24 Nisan 2024 Çarşamba / 16 Sevval 1445

Sinemayı bırak politikaya bak!

Tamamı Almanlardan oluşan Frankfurt Türk Film Festivali jürisi 7 ödülden 5’ini ‘Jin’e verince ‘Alman jürisi sinemayı değil politikayı önemsedi’ değerlendirmesi yapıldı. Ancak yurtdışı festivalleri, ödüllerden de öte sosyal işlevleriyle öne çıkıyor.

Bedir Acar16 Eylül 2014 Salı 07:00 - Güncelleme:
Sinemayı bırak politikaya bak!

Bu yıl 14’üncüsü gerçekleşen Frankfurt Türk Film Festivali’nin galibi, ‘En İyi Film’ dahil beş dalda ödül kazanan Reha Erdem imzalı ‘Jin’ filmi oldu. Reha Erdem ise aynı filmle ‘En İyi Yönetmen’ ödülüne layık görüldü.

Festival’de jüri üyelerinin tamamını Alman sinema sektöründen isimler oluşturdu.
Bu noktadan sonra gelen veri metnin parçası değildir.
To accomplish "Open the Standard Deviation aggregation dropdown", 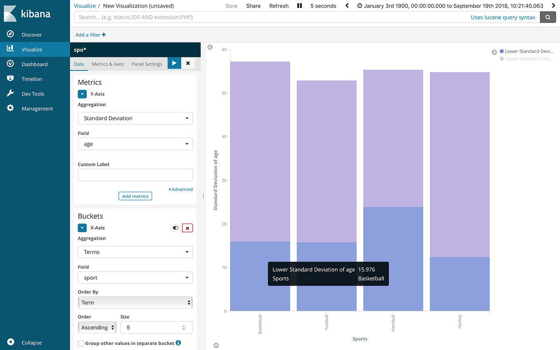I will [135, 118].
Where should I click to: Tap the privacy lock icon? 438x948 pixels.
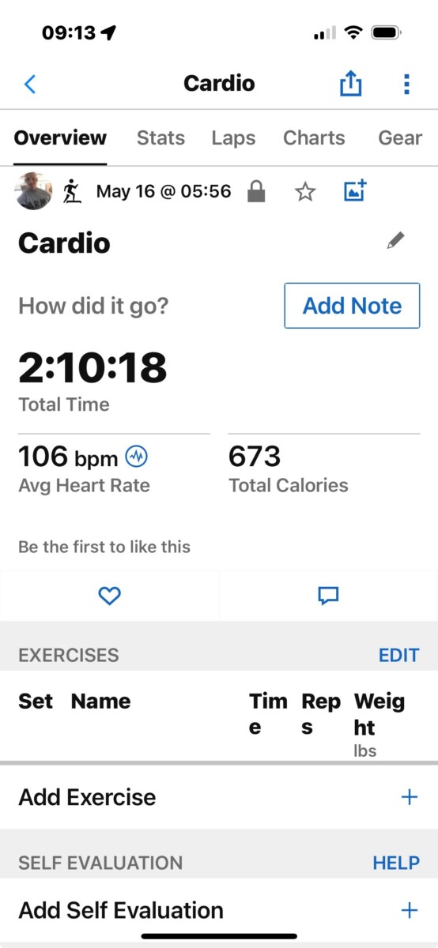256,192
Sinema yazarı Murat Tolga Şen, ödüllerin neredeyse tamamının Jin’e gitmesini şöyle değerlendiriyor: “Jüri kararlarını sorgulamıyorum, lakin burada beni şaşırtmayan ama düşündüren bir sonuç var; Jin’in, karşısında Yozgat Blues, Sen Aydınlatırsın Geceyi, Daire, Köksüz gibi iddialı filmler varken, festivalin neredeyse tüm ödüllerini toplaması tamamı Almanlardan oluşan jürinin ruh halini anlamak istememe yol açtı. Jin önemli bir film ama epey eksik tarafları var. Görünen o ki, Alman jüri sinemayı değil politikayı önemsedi.”

Şen’in Medyaradar’da yazdıklarına ilginç bir görüş daha yansıyor. O da festival filmlerinin tamamını izleyen bir Alman’ın eleştirisi: “Filmleriniz güzel ama çok depresif!..”

Bunlar işin görünen kısmı; madalyonun arka yüzüne de bakalım... Bir ülkenin uluslar arası alanlardaki yarışı sadece ekonomik büyüklük ve siyasal etkinlikten ibaret kalmıyor. Ülkeler aynı zamanda bilim, kültür sanat ve spordaki başarılarıyla da hareket kabiliyetini artırıyor. Bu bağlamda ülkemizin tanıtımı için yurt dışında düzenlenen Türk film festivalleri de önemli bir tanıtım faaliyeti olduğu kadar, çeşitli ülkelerde yaşayan vatandaşlarımıza özgüven de aşılıyor. Kültür Bakanlığı bu festivallere destek veriyor. Roma’dan Boston’a Paris’ten Frankurt’a kadar pek çok önemli Avrupa şehrinde Türk filmleri gösteriliyor. Bu açıdan bakıldığında festivallerin bir değil birkaç işlevi var. Sözgelimi, Frankfurt’ta yaşayan insanlarımıza özgüven aşılıyor. Çoğunluğu genç insanlardan oluşan festival çalışanları; kimisi okulundan, kimisi işinden izin alarak gelip festivalde gönüllü çalışıyorsa bunun sebebleri var. Birincisi aidiyet duygusu, ikincisi etkinliğe vatan hizmeti olarak sahip çıkma bilinci. İkisi de çok değerli.

Oradaki Türk varlığı Almanlar tarafından da görmezden gelinemiyor. Örneğin Frankfurt’ta Türkler tarafından aynı akşam iki farklı yerde kültürel etkinlik düzenleniyor ve Belediye Başkanı bir etkinlikten ötekine koşarak geliyor. Avrupa’nın gözünde eskiden beri var olan ‘işçi Türk’ imajı işte böyle böyle yıkılmış olacak.